● Problem:
Every record below is to be reproduced exactly.
-------
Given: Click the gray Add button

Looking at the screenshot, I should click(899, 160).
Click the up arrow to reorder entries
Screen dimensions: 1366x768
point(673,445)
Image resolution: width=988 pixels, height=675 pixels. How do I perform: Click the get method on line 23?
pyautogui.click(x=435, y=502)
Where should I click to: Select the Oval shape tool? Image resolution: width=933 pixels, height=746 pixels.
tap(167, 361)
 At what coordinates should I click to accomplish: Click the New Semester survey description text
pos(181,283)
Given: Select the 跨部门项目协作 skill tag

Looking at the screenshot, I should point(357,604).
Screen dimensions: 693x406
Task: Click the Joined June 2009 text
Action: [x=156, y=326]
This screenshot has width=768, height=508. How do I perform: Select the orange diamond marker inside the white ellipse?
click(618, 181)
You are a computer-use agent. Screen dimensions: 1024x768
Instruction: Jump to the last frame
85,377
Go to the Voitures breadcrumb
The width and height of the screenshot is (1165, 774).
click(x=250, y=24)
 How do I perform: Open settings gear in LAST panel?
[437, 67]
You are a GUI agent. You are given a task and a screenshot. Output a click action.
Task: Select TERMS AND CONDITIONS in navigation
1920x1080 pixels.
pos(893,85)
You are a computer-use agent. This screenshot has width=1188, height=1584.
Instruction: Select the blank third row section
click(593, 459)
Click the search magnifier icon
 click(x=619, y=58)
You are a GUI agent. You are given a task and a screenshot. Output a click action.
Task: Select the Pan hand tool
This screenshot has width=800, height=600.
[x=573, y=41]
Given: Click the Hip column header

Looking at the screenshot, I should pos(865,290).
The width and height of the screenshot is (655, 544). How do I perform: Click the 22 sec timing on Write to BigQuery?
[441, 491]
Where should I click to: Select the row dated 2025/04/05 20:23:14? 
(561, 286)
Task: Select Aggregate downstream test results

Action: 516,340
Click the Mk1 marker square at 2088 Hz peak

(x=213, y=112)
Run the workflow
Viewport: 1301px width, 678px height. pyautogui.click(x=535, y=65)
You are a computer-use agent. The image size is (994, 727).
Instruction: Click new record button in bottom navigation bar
-------
● Solution:
Given: Click the gray Add button

Looking at the screenshot, I should click(899, 160).
Click the up arrow to reorder entries
Screen dimensions: 1366x768
point(673,445)
Image resolution: width=988 pixels, height=675 pixels. How do I perform: Click the get method on line 23?
pyautogui.click(x=435, y=502)
Where should I click to: Select the Oval shape tool? Image resolution: width=933 pixels, height=746 pixels.
tap(167, 361)
 At what coordinates should I click to accomplish: Click the New Semester survey description text
pos(181,283)
Given: Select the 跨部门项目协作 skill tag

Looking at the screenshot, I should point(357,604).
Screen dimensions: 693x406
Task: Click the Joined June 2009 text
Action: [x=156, y=326]
This screenshot has width=768, height=508. How do I perform: Select the orange diamond marker inside the white ellipse?
click(618, 181)
You are a computer-use agent. Screen dimensions: 1024x768
Instruction: Jump to the last frame
85,377
Go to the Voitures breadcrumb
The width and height of the screenshot is (1165, 774).
click(x=250, y=24)
 How do I perform: Open settings gear in LAST panel?
[437, 67]
You are a GUI agent. You are given a task and a screenshot. Output a click action.
Task: Select TERMS AND CONDITIONS in navigation
1920x1080 pixels.
pos(893,85)
You are a computer-use agent. This screenshot has width=1188, height=1584.
Instruction: Select the blank third row section
click(593, 459)
Click the search magnifier icon
 click(x=619, y=58)
You are a GUI agent. You are given a task and a screenshot. Output a click action.
Task: Select the Pan hand tool
This screenshot has width=800, height=600.
[x=573, y=41]
Given: Click the Hip column header

Looking at the screenshot, I should pos(865,290).
The width and height of the screenshot is (655, 544). How do I perform: Click the 22 sec timing on Write to BigQuery?
[441, 491]
Where should I click to: Select the row dated 2025/04/05 20:23:14? 
(561, 286)
Task: Select Aggregate downstream test results

Action: 516,340
Click the Mk1 marker square at 2088 Hz peak

(x=213, y=112)
Run the workflow
Viewport: 1301px width, 678px height. pyautogui.click(x=535, y=65)
You are a computer-use agent. The image size is (994, 727).
Instruction: Click new record button in bottom navigation bar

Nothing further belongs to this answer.